In the intervening time my joints gradually got worse. Without ibuprofen or steroids, I wasn’t taking anything to reduce the swelling. This meant that some basic tasks were really difficult. This is why I mention it when writing about my cancer journey. Many people I know have continued exercising, even if that is just walking the dog. I was absolutely floored, I ached, my joints were stiff and the fatigue was overwhelming. Looking back, I put much of this down to the combination of the absolute battering your body takes from the chemo-radiotherapy, but also the impact of the rheumatoid arthritis. Many of the symptoms / side affects are similar, so it is hard to pinpoint the root cause, and therefore determine the best treatment. The neck joints can become stiff from rheumatism, but I already exercise my neck and jaw twice a day to keep the trismus from radiotherapy at bay. The sulfasalazine I take for the rheumatism can lead to sore throats, my throat has been completely destroyed from the radiotherapy, I have had three off the scale colds / sore throats, twice needing antibiotics in my first post treatment / diagnosis winter. I notice my throat start to struggle whenever I get tired, more than ever before and it was always my Achilles heel. Which brings me to the fatigue, another chicken or egg scenario, is it caused by the radiotherapy and recovery from that, or the rheumatism? I doubt I will ever know. Before this chaotic year of upheaval, I was perimenopausal, the chemo saw to it that I am now menopausal. To be honest, it’s been a fairly smooth transition so far. However, I do get some serious brain fog. I can be halfway through a sentence and I have no idea what word I am searching for to continue, not very good in front of a class of teenagers! I was asked recently by a colleague what they thought was causing it, to which I replied, ‘goodness knows, there’s three possible factors, pick whichever you want’.

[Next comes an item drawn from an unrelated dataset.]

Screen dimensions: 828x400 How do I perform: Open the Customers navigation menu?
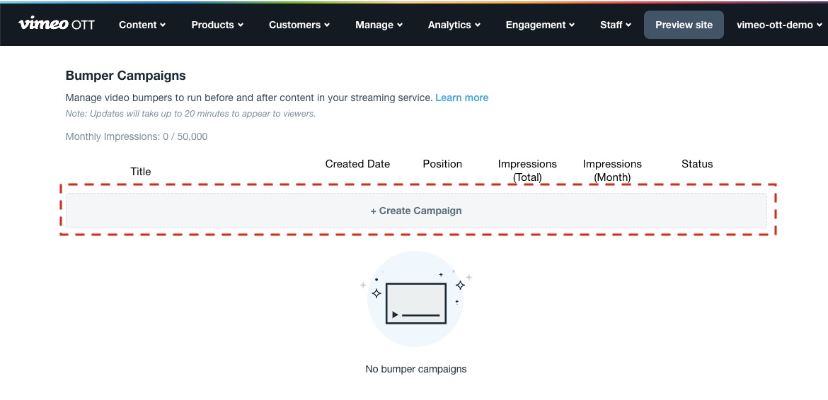(x=299, y=25)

On a positive note, I don’t worry about it, its just how I am now. Grateful to be here, even though in some ways I am a bit of a shadow of myself. I have got used to the constant rotation of medical appointments, I tend to remember which arm my last blood test was taken from so that I can alternate and rest my veins. These are small prices to pay in return for still being alive. Although, it does get frustrating that I seem to have beaten my lifelong nemesis of cancer only to have to face the prospect of early retirement as my body slowly makes working more challenging thanks to the rheumatism. Anyone else ever had these frustrations?